Wir zwei Gründer sind 2017 in Mönchengladbach mit sieben Fahrzeugen gestartet. Wir haben alles selbst gemacht, gewaschen, repariert etc. Für uns war das essentiell, um unsere Idee zu testen und Kunden sowie Produkte kennenzulernen. Die Resonanz war vielversprechend – 2018 folgte der erste Mitarbeiter. Inzwischen haben wir elf Standorte mit rund 100 Mitarbeitern. Der Umsatz liegt im mittleren, zweistelligen Millionenbereich. Es wäre sogar noch mehr Wachstum möglich gewesen, wir möchten allerdings kein “Wachstum um jeden Preis”. Die Qualität und damit die internen Prozesse müssen das Wachstum abbilden können, sonst leidet die Kundenzufriedenheit. Darüber hinaus ist uns unsere Unternehmerische Freiheit wichtig, weshalb wir aus der eigenen Profitabilität heraus wachsen wollen ohne große Finanzierungspartner an Bord zu nehmen.
Euer Firmensitz ist Mönchengladbach, also abseits der großen Startup-Zentren. Ist dies ein Vor- oder ein Nachteil?
In Zeiten von Home Office halte ich den Standort nur begrenzt für einen wichtigen Faktor. Unsere Mitarbeiter kommen aus ganz Deutschland uns sehen sich meistens per Videokonferenz. Darüber hinaus haben wir ein Filialsystem. Sprich die meisten Mitarbeiter arbeiten an den 11 Standorten in ganz Deutschland. Die Zentrale ist und bleibt aber am Niederrhein in Mönchengladbach und das sagen wir mit Stolz. Der Niederrhein ist eine attraktive Region, man ist schnell in den Niederlanden an der Nordsee und die große Metropolregion Rhein Rhur mit der Landeshauptstadt Düsseldorf ist in rund 25 Minuten erreichbar.
Und ist es nun ein Vor- oder Nachteil, dass Du und Dein Mitgründer Jan Philipp Harmes verwandt seid?
Ein Vorteil. Man versteht sich oft blind, einer baut den anderen auf in schwierigen Zeiten. So lange man die rationale, professionelle Ebene aufrecht erhält halte ich Familienunternehmen für nachhaltig erfolgreicher.
Blicke bitte einmal zurück: Was ist in den vergangenen Jahren so richtig schief gegangen?
Eine Menge, sonst ist man nicht innovativ genug. Zum Beispiel wollten wir zwischendurch mal Caravans, also Wohnwagen, vermieten. Die Zielgruppe war anders als beim Wohnmobil, das haben wir unterschätzt.
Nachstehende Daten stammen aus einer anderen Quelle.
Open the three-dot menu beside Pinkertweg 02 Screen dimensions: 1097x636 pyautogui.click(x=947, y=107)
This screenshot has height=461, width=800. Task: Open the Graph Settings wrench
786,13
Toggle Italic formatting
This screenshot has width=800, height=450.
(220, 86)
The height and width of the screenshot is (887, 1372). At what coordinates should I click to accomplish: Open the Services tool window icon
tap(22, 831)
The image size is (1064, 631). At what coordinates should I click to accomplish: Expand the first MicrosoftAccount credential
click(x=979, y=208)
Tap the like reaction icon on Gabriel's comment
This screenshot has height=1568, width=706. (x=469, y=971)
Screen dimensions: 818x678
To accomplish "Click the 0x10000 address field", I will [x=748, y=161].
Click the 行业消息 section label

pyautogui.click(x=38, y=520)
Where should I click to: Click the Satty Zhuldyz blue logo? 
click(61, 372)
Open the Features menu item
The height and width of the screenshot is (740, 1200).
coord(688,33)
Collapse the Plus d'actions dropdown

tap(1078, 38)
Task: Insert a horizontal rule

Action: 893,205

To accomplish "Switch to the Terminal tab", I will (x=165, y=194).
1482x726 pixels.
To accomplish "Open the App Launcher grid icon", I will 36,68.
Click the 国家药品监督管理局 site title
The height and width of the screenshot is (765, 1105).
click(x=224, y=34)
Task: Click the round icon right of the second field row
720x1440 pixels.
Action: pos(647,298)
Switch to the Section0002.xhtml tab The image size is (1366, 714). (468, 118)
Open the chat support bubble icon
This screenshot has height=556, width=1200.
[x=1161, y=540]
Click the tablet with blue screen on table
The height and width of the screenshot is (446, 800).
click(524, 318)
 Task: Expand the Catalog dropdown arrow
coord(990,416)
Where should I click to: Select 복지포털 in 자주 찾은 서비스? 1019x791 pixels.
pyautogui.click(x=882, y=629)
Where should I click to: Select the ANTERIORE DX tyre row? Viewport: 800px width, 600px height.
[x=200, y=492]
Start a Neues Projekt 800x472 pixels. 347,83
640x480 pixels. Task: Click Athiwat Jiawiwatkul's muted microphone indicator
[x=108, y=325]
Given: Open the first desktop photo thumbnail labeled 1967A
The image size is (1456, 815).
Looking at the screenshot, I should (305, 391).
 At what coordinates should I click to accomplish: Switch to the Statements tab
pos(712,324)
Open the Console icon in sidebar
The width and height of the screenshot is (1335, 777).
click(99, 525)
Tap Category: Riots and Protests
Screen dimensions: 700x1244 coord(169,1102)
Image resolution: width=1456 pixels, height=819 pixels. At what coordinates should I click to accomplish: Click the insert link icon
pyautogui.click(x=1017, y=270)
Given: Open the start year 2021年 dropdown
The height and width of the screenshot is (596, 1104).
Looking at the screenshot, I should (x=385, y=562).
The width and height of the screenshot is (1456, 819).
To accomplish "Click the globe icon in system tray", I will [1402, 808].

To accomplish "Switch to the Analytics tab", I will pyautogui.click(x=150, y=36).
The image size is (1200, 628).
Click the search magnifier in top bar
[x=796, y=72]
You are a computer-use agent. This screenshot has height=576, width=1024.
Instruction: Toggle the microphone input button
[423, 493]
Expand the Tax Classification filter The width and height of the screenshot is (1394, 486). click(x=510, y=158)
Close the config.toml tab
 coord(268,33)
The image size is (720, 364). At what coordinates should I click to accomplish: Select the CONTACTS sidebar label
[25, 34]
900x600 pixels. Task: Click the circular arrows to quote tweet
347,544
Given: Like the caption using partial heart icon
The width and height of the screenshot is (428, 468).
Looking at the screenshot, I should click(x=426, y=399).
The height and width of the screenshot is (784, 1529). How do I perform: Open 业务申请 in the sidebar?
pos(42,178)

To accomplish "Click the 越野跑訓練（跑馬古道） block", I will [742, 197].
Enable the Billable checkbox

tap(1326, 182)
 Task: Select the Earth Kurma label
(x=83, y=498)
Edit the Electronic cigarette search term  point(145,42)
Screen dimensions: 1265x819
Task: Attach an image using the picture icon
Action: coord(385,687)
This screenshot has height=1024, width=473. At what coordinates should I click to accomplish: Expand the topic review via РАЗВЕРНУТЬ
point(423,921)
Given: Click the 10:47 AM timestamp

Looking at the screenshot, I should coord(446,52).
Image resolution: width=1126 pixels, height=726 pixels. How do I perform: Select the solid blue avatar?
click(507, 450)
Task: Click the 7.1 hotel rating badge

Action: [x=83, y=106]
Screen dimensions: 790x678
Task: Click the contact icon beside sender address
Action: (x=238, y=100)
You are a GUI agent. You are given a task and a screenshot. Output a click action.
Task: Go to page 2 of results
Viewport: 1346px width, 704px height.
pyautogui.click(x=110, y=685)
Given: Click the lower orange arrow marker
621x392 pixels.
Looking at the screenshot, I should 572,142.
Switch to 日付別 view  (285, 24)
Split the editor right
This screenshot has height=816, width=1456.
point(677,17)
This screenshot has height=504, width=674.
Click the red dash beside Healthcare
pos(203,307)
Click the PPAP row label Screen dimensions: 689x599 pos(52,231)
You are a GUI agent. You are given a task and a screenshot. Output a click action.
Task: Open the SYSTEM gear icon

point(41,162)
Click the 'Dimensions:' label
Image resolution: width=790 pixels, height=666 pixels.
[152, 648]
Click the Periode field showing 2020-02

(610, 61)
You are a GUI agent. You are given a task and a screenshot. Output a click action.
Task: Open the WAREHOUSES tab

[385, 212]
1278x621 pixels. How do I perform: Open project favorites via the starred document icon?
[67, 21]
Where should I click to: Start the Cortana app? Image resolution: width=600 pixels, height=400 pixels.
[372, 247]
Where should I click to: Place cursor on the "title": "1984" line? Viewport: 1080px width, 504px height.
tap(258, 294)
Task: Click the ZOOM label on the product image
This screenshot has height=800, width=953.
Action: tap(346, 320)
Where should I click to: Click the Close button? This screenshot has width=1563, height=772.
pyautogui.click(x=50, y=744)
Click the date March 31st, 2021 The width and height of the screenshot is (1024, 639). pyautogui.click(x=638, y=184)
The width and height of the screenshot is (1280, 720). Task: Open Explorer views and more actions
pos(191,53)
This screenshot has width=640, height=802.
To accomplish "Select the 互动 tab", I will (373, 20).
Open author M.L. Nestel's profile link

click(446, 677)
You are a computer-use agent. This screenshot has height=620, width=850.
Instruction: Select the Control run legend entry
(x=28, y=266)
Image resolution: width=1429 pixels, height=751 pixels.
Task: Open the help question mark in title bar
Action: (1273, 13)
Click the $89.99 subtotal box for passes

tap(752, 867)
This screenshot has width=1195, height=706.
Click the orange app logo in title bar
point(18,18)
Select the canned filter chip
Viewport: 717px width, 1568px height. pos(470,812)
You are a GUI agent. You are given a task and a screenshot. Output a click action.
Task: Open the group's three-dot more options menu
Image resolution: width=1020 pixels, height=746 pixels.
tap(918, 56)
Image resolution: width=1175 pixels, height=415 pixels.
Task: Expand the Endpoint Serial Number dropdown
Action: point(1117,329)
Die Nachfrage war demensprechend schleppend. Der Höhepunkt war, dass der erste Caravan die Jungfernfahrt nicht überlebte, weil der Kunde seine Anhängerkupplung nicht korrekt befestigt hatte. Das war ein Wink des Schicksals, dass wir von der Wohnwagenvermietung lieber die Finger lassen.
Und wo hat Ihr bisher alles richtig gemacht?
Ich denke Perfekt ist man nie, es geht immer besser. Das treibt uns an. Stolz sind wir auf unser Team, unsere Mitarbeiter und unsere Unternehmenskultur. Außerdem darauf, dass wir zu vielen Projekten auch Nein sagen können und nicht Wachstum um jeden Preis betreiben, wenn es nicht dem Kunden dient.
Welchen generellen Tipp gibst Du anderen Gründer:innen mit auf den Weg?
Fokussiere dich und lerne nein zu sagen, gewinnen wird der mit der besten Umsetzung, nicht der mit den meisten Ideen. Wenige gute Mitarbeiter sind besser als viele mittelmäßige. Nimm Ideen aus verschiedene Branchen und implementiere sie in deiner Organisation
Wo steht Roadfans in einem Jahr?
Tausende Menschen hatten mit unseren Fahrzeugen einen tollen Urlaub. Wir eröffnen einige neue Standorte und mit unserer App kann man aus einer großen Auswahl an Stationen und Campingplätzen wählen.